I was trying to do a computational project from Computational Physics by Steven Koonin. The problem requires us to solve two integrals each of which has singularity at the lower limit and numerically i have been not able to solve this problem. The integral is $$ \theta = 2b \left [ \int_b^{r_{max}} \frac{dr}{r^2}(1- \frac{b^2}{r^2})^{-1/2} - \int_{r_{min}}^{r_{max}} \frac{dr}{r^2}(1-\frac{b^2}{r^2} - \frac{V}{E})^{-1/2} \right ] $$

Here, $r_{min}$ is the root of argument in second square root and b is root for first integral.

Can anyone suggest some method to solve this numerically preferably by simpsons 1/3rd or trapezoidal rule? I am working with python.

Answer 1

You cannot use Simpson or Trapezoidal rule for solving these integrals because both methods utilize the two bounds when evaluating the functions. In fact, most quadrature methods you might try first will do the same. Hence, you will get NaN or "div by zero" errors.

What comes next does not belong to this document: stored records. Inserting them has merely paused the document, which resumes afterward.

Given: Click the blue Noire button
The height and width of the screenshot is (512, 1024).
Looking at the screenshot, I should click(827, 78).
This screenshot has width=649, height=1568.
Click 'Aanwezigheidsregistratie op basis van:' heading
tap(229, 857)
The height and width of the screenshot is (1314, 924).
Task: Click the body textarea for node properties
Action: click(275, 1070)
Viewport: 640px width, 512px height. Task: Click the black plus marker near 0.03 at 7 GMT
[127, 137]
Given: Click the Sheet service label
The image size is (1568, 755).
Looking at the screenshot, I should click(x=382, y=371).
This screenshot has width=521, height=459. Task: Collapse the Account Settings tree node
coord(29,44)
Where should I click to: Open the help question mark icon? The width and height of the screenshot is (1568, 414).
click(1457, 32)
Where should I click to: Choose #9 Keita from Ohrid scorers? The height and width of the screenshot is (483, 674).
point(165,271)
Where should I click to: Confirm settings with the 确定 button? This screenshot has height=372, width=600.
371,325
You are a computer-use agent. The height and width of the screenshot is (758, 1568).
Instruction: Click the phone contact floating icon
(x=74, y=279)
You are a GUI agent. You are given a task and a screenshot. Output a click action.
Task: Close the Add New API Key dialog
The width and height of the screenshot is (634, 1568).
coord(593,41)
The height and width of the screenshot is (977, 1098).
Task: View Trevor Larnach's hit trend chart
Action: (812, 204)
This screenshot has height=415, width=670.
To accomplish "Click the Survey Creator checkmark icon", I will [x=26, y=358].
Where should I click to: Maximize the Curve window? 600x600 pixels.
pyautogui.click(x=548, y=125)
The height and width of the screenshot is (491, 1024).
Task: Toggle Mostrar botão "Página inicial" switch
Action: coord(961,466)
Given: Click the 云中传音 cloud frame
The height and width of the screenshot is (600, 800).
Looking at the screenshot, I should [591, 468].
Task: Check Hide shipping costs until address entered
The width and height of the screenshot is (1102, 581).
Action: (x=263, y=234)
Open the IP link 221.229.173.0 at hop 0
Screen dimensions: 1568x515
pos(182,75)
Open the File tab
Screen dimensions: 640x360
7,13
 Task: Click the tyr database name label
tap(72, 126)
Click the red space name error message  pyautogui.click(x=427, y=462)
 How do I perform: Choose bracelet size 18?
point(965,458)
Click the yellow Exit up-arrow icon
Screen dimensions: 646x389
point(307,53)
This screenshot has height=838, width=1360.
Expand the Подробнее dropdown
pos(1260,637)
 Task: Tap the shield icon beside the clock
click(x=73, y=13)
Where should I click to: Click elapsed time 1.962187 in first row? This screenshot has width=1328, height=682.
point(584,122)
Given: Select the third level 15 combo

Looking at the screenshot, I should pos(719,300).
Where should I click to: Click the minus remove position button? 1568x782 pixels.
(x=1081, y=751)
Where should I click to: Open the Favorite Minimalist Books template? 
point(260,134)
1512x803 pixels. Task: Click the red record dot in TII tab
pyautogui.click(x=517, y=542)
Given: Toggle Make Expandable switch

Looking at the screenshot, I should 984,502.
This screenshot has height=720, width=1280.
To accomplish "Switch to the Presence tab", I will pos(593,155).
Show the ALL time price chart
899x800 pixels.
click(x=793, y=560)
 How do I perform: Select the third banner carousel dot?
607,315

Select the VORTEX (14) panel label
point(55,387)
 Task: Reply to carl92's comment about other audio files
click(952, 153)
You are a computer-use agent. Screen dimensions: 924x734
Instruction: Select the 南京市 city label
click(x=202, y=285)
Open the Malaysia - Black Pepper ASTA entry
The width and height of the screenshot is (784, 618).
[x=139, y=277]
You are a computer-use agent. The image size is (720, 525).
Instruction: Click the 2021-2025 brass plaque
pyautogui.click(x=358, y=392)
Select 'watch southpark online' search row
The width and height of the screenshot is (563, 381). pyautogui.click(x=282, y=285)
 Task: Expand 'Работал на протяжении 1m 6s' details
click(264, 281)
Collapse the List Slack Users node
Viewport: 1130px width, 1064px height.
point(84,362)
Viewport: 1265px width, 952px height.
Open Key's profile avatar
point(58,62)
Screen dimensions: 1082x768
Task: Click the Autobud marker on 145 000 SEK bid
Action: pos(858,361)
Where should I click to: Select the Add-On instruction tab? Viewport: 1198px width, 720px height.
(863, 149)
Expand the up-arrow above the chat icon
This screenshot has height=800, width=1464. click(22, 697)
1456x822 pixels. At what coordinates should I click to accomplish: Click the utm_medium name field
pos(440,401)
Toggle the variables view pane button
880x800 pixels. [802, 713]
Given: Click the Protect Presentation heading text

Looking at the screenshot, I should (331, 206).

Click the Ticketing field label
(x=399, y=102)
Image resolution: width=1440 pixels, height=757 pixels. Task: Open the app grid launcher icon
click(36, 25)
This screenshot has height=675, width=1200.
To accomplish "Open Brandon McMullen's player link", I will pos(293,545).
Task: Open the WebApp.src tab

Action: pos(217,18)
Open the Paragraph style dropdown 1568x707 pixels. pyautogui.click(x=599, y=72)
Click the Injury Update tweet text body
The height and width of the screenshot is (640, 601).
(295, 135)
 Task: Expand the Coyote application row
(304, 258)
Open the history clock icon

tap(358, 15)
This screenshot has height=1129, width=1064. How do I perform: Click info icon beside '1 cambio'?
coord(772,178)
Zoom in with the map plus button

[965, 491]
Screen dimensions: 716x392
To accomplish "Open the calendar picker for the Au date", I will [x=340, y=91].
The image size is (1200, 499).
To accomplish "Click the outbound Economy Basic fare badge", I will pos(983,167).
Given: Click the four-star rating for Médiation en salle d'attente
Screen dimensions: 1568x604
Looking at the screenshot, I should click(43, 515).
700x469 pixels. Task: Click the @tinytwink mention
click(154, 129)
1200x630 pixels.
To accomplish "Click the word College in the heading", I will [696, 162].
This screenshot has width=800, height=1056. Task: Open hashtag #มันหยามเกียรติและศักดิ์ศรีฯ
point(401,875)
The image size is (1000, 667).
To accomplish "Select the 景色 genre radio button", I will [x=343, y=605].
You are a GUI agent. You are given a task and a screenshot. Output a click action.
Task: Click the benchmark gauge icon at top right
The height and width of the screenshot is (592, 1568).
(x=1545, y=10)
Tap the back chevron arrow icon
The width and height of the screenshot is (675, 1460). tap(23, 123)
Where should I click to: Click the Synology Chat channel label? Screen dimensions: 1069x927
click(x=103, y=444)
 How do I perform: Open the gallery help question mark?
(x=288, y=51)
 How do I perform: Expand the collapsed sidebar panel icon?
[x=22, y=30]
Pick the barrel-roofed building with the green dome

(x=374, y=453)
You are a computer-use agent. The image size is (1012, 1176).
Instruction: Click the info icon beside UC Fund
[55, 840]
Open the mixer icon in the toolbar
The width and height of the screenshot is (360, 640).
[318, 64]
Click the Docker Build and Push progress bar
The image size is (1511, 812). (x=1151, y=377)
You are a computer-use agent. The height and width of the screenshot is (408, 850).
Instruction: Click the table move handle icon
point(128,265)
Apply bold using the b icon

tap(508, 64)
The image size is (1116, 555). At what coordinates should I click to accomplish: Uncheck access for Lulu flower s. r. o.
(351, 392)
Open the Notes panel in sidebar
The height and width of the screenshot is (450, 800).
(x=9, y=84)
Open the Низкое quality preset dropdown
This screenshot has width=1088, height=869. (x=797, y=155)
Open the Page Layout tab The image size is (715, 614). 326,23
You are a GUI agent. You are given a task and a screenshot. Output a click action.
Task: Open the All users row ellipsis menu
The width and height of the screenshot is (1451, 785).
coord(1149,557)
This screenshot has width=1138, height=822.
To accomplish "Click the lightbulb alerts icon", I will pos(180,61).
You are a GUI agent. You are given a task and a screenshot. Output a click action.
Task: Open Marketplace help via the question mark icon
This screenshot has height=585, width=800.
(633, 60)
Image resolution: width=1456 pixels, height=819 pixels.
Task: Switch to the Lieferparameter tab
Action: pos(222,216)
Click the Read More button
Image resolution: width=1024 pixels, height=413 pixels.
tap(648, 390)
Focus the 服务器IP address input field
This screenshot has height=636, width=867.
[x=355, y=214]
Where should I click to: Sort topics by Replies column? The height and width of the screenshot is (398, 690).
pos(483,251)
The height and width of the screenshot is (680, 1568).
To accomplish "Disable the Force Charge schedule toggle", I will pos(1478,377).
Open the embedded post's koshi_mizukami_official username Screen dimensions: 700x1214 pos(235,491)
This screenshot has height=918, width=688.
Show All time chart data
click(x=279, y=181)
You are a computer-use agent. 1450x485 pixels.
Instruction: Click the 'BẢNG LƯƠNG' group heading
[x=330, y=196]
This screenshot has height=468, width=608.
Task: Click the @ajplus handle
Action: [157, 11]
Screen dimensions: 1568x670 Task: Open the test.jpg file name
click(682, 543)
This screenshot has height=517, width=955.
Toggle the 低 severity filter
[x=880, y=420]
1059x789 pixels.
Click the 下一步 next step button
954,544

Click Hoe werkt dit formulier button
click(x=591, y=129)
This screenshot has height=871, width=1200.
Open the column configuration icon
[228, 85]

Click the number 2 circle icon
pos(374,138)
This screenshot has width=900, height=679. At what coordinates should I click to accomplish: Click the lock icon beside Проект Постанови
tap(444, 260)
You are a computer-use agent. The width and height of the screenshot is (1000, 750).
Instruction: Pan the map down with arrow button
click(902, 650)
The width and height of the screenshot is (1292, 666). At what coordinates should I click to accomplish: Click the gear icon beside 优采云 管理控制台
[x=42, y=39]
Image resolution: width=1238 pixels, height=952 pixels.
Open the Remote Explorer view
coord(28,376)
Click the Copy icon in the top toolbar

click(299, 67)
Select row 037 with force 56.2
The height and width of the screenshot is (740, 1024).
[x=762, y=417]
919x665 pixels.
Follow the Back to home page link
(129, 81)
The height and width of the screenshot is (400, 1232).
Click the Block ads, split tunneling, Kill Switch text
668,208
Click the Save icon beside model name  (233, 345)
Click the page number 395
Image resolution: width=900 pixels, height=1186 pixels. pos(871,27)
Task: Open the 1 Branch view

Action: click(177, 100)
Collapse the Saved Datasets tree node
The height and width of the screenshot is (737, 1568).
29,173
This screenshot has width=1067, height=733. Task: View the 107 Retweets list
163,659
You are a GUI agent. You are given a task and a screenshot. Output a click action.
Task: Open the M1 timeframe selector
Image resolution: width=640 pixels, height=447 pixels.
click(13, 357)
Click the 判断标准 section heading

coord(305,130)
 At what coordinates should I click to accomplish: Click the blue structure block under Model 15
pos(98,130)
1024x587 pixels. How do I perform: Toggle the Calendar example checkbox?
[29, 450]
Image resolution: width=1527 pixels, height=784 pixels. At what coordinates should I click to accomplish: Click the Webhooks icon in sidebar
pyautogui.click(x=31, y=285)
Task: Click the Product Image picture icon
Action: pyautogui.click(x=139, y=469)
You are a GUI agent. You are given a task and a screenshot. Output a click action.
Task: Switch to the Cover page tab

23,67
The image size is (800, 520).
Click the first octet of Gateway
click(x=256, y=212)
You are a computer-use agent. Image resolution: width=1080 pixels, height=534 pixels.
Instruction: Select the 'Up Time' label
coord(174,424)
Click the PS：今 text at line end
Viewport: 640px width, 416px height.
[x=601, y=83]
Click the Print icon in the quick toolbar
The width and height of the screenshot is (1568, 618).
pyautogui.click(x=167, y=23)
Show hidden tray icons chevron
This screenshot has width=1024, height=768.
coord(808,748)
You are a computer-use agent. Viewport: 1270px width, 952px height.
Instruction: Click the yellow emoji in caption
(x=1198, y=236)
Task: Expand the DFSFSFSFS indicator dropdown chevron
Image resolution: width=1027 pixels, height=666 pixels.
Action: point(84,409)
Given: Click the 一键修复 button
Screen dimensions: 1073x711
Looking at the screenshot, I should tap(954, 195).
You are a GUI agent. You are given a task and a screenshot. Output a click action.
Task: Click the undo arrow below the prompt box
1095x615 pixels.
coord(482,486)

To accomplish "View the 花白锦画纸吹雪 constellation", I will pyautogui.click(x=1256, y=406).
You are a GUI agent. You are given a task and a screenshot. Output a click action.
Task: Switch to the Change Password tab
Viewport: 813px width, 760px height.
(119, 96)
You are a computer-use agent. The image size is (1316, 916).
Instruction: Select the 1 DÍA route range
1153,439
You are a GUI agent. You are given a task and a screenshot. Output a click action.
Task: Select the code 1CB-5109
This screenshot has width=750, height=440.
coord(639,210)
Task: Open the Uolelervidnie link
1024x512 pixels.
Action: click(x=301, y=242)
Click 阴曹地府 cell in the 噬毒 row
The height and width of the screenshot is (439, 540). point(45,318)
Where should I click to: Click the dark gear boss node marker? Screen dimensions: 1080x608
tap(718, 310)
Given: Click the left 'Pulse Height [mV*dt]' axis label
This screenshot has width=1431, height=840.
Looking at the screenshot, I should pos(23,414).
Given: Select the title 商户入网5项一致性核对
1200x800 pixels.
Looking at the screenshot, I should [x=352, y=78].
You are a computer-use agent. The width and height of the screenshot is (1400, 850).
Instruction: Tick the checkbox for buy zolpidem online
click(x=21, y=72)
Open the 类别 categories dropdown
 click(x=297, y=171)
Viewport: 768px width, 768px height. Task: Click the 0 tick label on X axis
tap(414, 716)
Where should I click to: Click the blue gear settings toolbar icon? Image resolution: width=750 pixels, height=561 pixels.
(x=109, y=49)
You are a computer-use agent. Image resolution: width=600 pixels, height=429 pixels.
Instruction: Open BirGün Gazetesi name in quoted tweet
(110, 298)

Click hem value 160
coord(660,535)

What you need instead is a quadrature that does not utilize the bounds for integration, such as Gaussian quadrature. Or, if you have access to it, numerical schemes that omit problematic points (see NAG's d01slc for instance).

Note, though, that if you let $\mu=b/r$, then you end up with an integral like, $$ I_1\sim\int \mathrm d\mu\frac{1}{\sqrt{1-\mu^2}} $$ which looks a lot like a Chebyshev-Gauss quadrature of the first kind, which might be the direction to investigate first. Transforming the second integral likely will be a bit uglier, but can be done as well.